Une salariée de librairie avait communiqué à son futur employeur, une autre librairie, des informations relatives à son travail dans le premier établissement. Afin de se défendre contre les agissements de sa salariée, la librairie avait fait des captures d’écran de la messagerie professionnelle de sa salariée afin de prouver des actes de concurrence déloyale.
Et la décision du Tribunal de commerce de Saintes du 2 juin 2025 (RG n° 2025R00014) tranche une question importante en droit de la preuve et en matière de vie privée dans ce cadre d’un contentieux de concurrence déloyale. L’ordonnance apporte une clarification sur le recours à la production de communications électroniques professionnelles comme mode de preuve et sur la proportionnalité de telles mesures d’instruction.

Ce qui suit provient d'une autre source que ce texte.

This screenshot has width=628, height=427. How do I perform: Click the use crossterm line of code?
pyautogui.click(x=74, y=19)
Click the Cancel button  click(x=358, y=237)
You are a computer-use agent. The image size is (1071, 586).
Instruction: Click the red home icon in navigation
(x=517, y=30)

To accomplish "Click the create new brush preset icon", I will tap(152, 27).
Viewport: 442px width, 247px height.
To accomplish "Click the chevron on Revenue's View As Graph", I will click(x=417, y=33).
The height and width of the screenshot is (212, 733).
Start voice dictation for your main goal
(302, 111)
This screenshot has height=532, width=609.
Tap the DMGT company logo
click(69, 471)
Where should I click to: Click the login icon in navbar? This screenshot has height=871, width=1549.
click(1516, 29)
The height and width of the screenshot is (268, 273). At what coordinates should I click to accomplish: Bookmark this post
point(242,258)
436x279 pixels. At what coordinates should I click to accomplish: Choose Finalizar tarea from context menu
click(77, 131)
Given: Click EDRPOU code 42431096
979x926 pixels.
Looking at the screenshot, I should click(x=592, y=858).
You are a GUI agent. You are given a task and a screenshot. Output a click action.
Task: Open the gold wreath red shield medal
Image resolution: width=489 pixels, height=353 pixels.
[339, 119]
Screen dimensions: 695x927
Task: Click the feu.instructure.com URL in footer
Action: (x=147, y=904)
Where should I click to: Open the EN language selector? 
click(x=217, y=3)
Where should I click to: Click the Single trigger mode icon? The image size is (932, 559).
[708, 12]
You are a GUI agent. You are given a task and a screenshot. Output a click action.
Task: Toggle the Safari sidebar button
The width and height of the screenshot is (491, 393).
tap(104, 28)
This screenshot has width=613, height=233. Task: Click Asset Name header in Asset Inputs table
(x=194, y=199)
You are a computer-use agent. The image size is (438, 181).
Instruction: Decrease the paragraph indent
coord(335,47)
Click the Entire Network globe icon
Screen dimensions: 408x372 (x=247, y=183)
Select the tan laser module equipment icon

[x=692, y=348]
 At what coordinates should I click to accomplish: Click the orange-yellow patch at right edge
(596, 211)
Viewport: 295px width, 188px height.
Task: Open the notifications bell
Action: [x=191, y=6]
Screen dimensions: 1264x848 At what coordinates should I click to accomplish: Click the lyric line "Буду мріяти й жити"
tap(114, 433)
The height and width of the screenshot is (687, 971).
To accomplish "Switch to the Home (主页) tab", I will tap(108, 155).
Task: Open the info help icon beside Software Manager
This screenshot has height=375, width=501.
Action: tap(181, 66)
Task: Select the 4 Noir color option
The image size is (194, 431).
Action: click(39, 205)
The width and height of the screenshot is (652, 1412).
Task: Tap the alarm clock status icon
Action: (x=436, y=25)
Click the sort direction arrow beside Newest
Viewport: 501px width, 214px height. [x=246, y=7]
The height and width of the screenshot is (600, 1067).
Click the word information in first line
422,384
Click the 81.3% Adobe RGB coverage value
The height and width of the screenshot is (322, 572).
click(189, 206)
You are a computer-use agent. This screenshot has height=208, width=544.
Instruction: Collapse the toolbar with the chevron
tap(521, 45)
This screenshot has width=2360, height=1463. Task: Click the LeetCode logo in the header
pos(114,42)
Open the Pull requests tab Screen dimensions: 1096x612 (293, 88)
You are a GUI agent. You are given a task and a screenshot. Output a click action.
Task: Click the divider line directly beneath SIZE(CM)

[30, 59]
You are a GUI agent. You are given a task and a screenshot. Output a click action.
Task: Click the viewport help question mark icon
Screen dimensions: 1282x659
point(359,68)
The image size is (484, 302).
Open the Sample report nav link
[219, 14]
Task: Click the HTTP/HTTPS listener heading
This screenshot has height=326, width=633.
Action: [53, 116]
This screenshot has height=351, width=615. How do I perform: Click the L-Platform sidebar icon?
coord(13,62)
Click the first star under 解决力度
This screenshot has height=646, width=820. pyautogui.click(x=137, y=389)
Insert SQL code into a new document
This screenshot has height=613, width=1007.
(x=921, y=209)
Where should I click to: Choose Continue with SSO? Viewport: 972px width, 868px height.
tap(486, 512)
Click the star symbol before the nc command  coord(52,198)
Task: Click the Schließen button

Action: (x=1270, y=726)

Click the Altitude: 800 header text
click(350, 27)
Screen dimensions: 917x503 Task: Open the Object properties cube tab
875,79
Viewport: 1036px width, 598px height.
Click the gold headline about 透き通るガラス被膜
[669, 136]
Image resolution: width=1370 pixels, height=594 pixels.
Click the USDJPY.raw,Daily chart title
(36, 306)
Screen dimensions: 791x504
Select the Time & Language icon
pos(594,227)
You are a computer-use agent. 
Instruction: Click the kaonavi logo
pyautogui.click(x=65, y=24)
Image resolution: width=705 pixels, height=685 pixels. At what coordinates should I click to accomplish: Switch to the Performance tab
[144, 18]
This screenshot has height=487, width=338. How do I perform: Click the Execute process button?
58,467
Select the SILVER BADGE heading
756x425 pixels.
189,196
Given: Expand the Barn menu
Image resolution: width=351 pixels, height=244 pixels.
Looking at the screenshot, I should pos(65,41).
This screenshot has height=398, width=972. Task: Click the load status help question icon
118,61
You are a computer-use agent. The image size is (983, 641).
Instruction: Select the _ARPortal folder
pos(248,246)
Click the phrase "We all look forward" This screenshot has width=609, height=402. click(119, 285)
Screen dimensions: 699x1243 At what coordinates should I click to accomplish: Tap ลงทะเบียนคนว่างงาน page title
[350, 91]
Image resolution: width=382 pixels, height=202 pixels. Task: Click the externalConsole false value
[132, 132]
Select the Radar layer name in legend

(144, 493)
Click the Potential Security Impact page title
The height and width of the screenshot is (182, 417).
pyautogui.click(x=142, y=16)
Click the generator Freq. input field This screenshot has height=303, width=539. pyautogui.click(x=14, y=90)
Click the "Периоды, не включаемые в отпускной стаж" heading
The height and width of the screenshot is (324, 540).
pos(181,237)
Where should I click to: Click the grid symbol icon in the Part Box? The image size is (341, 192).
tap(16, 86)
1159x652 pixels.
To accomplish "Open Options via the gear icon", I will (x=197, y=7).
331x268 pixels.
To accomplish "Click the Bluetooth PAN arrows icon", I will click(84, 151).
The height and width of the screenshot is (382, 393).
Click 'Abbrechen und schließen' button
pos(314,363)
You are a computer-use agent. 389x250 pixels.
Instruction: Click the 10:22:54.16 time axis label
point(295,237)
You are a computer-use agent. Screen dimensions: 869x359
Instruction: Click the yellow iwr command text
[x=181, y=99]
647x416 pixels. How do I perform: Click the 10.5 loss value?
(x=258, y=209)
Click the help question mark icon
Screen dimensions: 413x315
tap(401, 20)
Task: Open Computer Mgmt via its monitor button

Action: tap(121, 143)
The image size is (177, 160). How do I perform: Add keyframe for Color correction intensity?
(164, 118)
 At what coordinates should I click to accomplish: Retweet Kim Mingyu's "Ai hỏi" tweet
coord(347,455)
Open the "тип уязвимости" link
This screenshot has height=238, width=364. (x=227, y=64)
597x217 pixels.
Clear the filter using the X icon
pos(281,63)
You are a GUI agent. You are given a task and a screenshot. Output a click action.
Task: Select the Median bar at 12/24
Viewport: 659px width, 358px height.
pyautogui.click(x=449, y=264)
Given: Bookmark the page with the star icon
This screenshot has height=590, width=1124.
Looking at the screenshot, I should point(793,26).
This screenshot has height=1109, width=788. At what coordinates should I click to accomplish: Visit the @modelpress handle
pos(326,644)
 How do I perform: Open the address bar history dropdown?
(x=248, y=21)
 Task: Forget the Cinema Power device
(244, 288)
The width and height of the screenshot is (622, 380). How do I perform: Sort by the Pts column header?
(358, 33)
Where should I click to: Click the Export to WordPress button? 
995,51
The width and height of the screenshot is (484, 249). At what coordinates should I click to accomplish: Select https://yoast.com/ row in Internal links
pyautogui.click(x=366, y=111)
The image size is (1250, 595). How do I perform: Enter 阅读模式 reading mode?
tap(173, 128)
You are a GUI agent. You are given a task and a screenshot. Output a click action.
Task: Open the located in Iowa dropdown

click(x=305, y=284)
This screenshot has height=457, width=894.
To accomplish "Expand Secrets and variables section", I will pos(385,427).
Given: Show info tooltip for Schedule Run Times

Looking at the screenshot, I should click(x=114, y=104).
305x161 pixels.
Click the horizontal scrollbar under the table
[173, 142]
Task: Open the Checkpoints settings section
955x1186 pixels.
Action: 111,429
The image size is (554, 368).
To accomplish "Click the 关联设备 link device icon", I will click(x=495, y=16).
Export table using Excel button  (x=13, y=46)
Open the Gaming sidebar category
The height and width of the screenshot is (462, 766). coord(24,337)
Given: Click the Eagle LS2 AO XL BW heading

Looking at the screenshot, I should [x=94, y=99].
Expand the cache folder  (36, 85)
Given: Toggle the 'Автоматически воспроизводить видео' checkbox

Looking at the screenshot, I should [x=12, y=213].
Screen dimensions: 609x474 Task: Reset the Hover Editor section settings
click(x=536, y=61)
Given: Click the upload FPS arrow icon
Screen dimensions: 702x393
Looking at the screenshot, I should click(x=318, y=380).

Les données du fichier client transmis au concurrent direct
Le nouvel employeur de la salariée, la librairie concurrente, avait assigné pour obtenir la rétractation de l'ordonnance rendue par le Président du Tribunal de Saintes qui validait ces captures d’écran. Son principal argument reposait sur le fait que les captures d'écran produites seraient illicites et non proportionnelles, et qu'elles porteraient une atteinte jugée « trop importante » à la vie privée de la salariée. Il soutenait que la librairie avait eu accès à la messagerie personnelle de la salariée, violant ainsi le secret des correspondances et le respect de sa vie privée.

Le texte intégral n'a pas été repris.